PROVIDED DATA:
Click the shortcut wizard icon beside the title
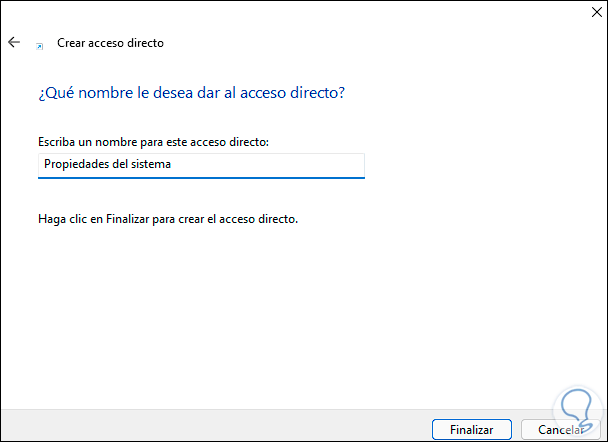 [x=40, y=45]
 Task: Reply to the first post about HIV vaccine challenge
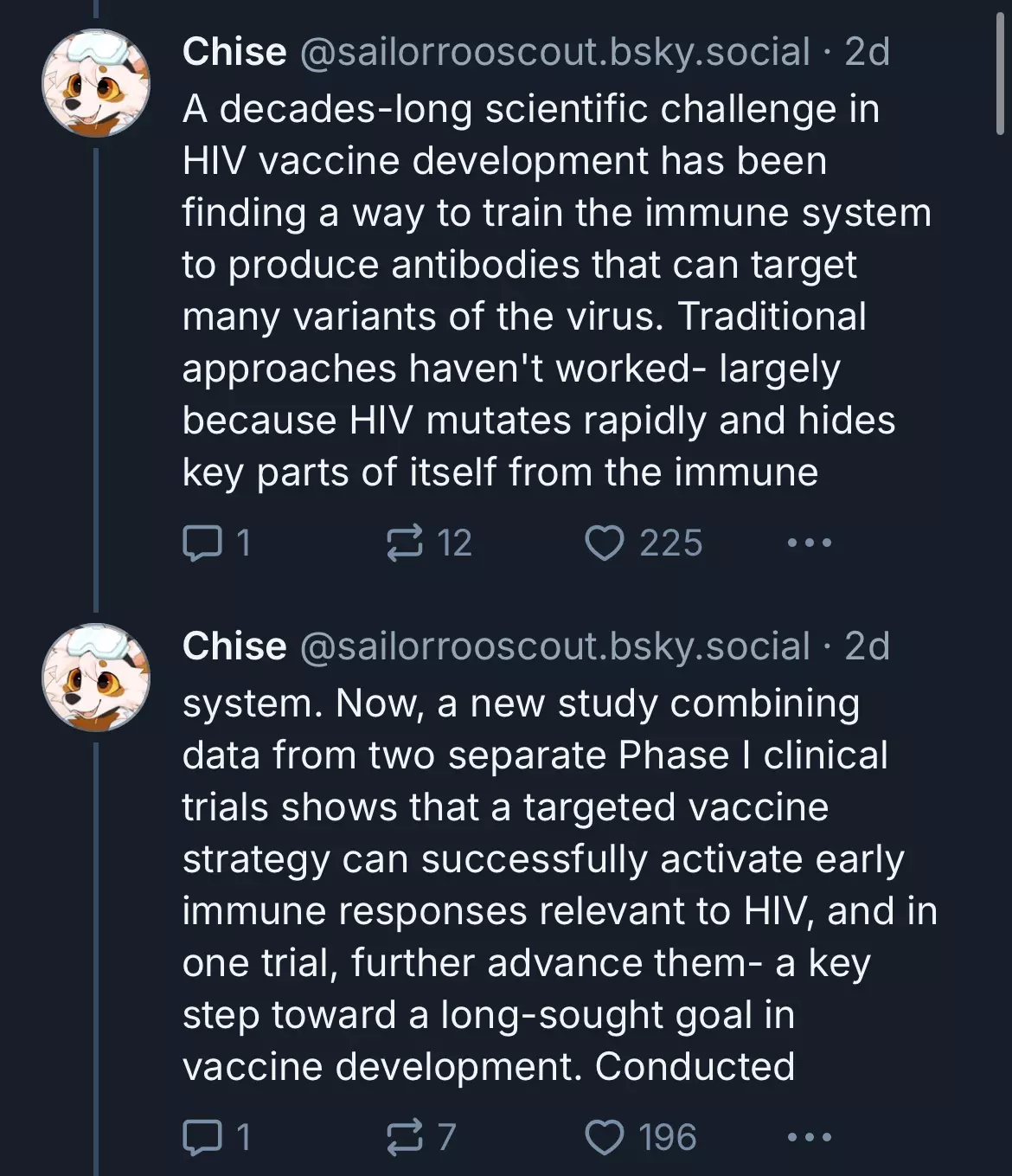(x=216, y=543)
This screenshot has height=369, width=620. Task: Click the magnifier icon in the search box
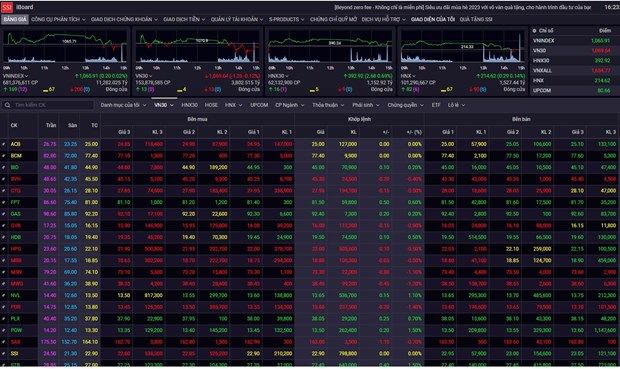[x=8, y=105]
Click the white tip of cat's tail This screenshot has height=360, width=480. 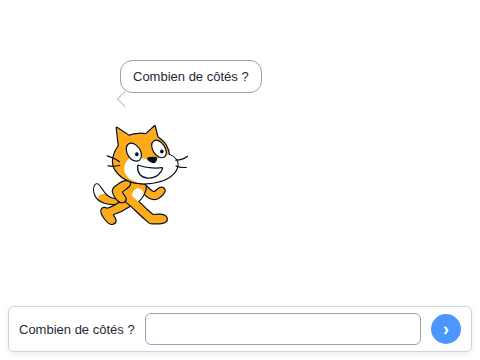point(99,191)
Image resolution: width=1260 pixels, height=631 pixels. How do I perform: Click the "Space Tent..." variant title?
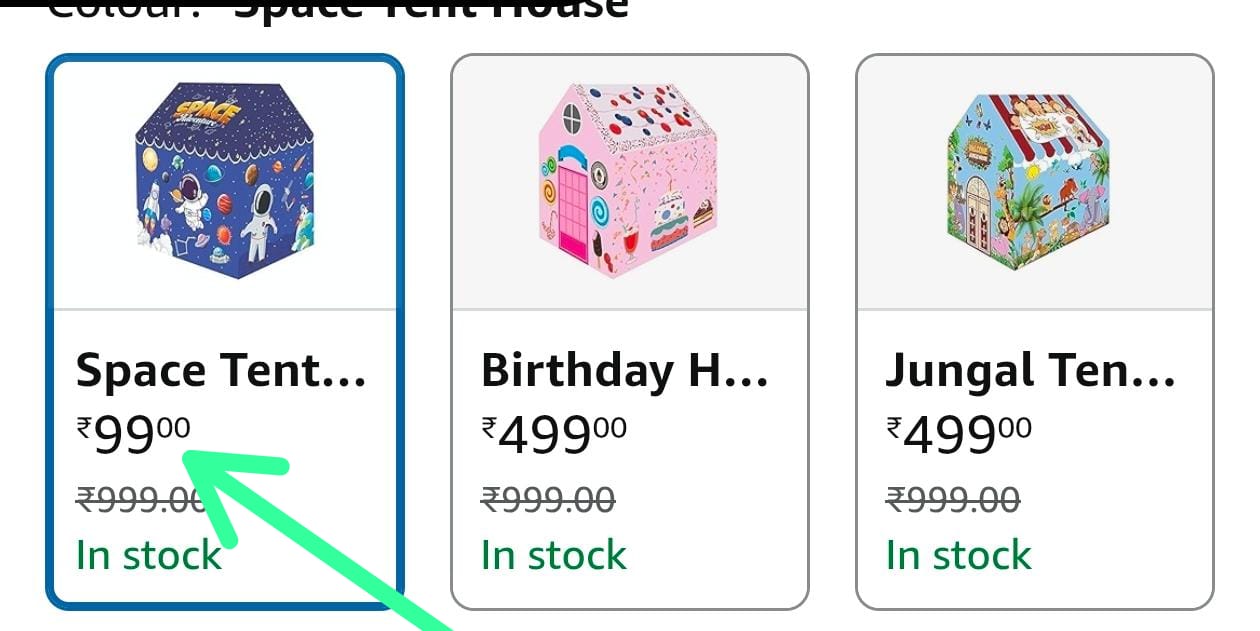point(222,371)
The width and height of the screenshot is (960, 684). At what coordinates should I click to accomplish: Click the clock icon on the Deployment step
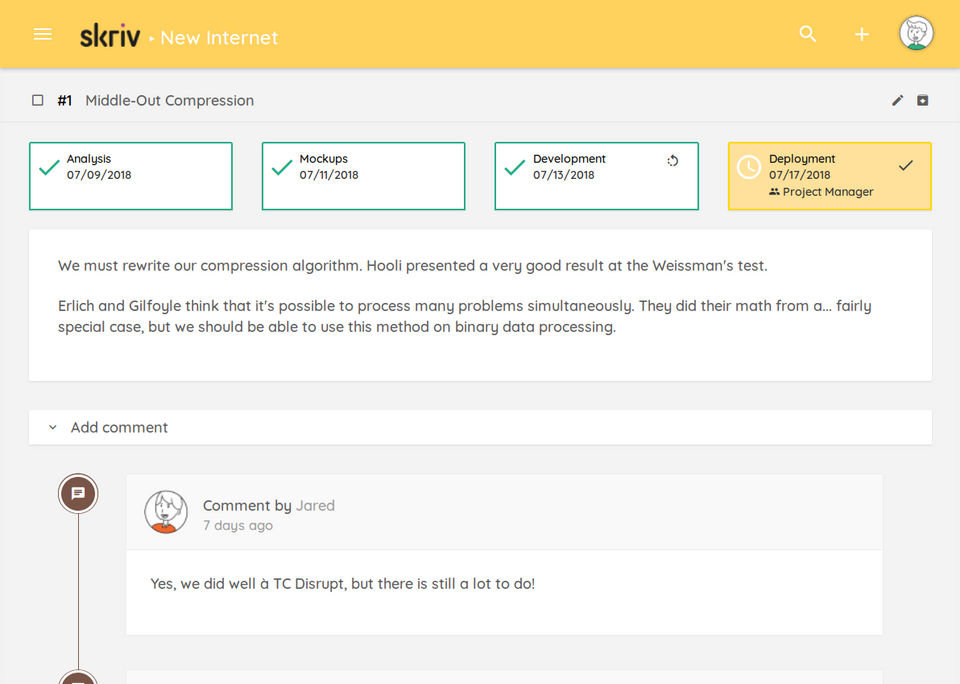749,167
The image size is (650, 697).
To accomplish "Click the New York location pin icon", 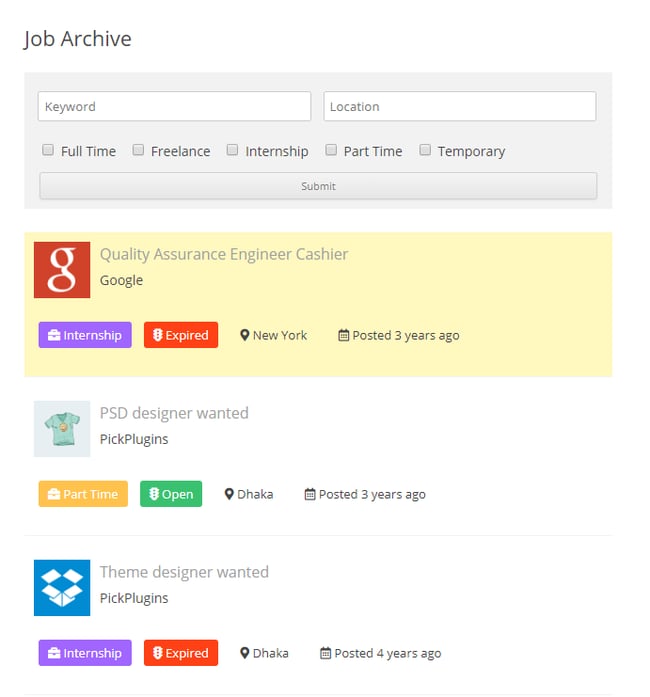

EXERCISE OBJECTIVE: From the line with "Image resolution: width=1260" through the final line of the data above, copy everything exactly, both ends included, but not the pictures.

RESULT OF THE EXERCISE:
Image resolution: width=1260 pixels, height=631 pixels. How do I perform: Click the "Space Tent..." variant title?
point(222,371)
The width and height of the screenshot is (960, 684). At what coordinates should I click to accomplish: Click the clock icon on the Deployment step
749,167
The image size is (650, 697).
To accomplish "Click the New York location pin icon", 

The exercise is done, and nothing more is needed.